WDQS public cluster distinct user-agents counts per request-count class and query-time class for June 2020

WDQS public cluster distinct user-agents count per query-time class per day of June 2020

User-agents with 1 daily request

Having so many user-agents making a single request per day made us wonder if they were more bot-ish or user-ish. To check that we used the fact that the raw user-agent string (the one we used for the analysis above) is parsed into a map of predefined fields using the ua-Parser library.

In the next chart, undefined user-agents are user-agents where no parsed field is set, meaning this user-agent is not a usually parseable one (not user nor regular bot).

WDQS public cluster undefined user-agents request count per day for June 2020

Finally the check of not-undefined user-agents for the day of June 9th (big peak in number of distinct user-agents) shows that a big number of distinct user-agents share the same parsed user-agent value:

OS	Browser	Device	Unique user agents
Windows XP	IE 8	Other	1163
Windows XP	IE 9	Other	1131
Windows XP	Chrome 18	Other	626
Windows NT	IE 9	Other	619
Windows XP	Chrome 31	Other	618
Windows XP	Chrome 21	Other	613

Queries Concurrency

For this section, only the public cluster data has been taken into consideration, and some log-scale. Also, response-codes 500 have been added to queries of this section to acknowledge for queries timing-out.

In-flight queries

The first chart shows that for active hosts (wdqs1*, instead of wdqs2*) the number of in-flight requests peaks a 4 or 5, with a very flat long-tail. The second chart shows that the sum of the query-time of in-flight requests has two modalities: the smallest is between 10ms and 100ms and the biggest between 100s and 1000s. Those two modalities show that there often is at least one or two long-running queries being computing on the active hosts.

WDQS public cluster in-flight sum of query-time per backend host for June 2020

The next two charts show that it seldom happens that a backend host take a long time to process its next query, and that even when processing queries taking a long time, the number of in-flight requests doesn't grow a lot. This means that processing requests taking a long time doesn't block other small requests to be processed, which is good!
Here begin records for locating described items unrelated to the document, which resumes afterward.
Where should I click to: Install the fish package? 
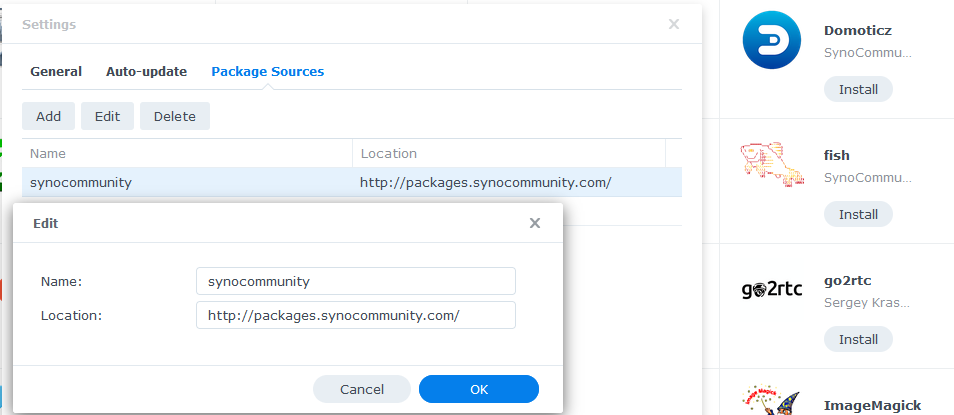click(x=858, y=215)
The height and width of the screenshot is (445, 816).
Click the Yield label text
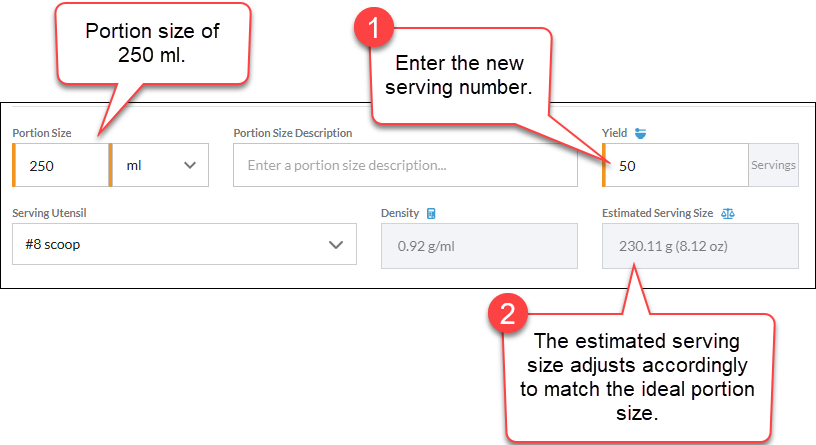[x=614, y=133]
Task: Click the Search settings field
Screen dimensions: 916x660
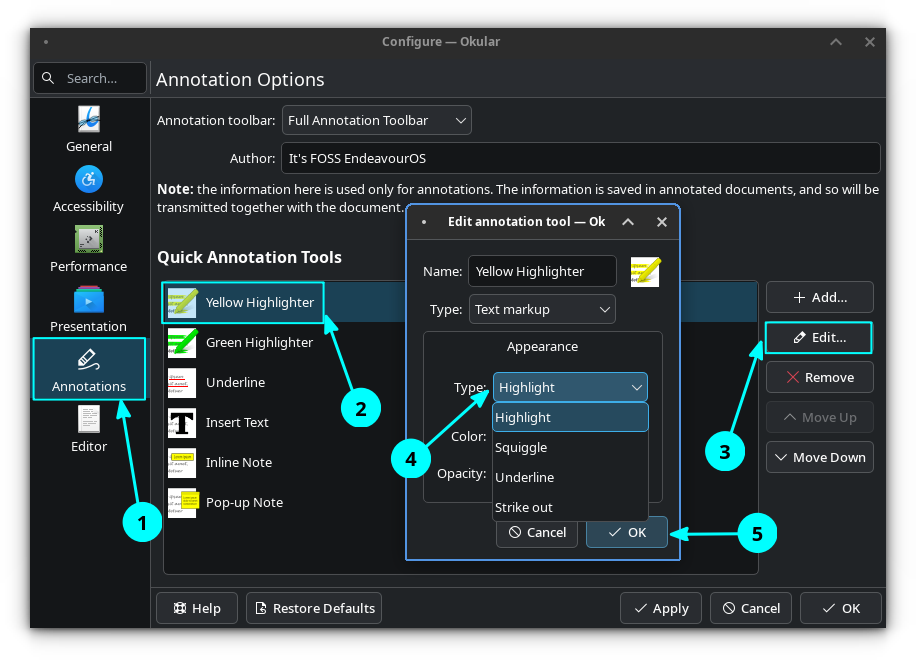Action: coord(90,78)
WDQS public cluster time-to-next query count for June 2020

WDQS public cluster in-flight sum of query-time-class (floored log10 value) per in-flight request-count for active backend hosts for June 2020

Same repeated query

The query SELECT ?simbad ?item { ?item wdt:P3083 ?simbad VALUES ?simbad {}} has been repeated 150794 times in June 2020, with an average query-time of 76ms. We use this query as a baseline and show that there is no noticeable correlation between queries concurrency and the repeated query processing-time.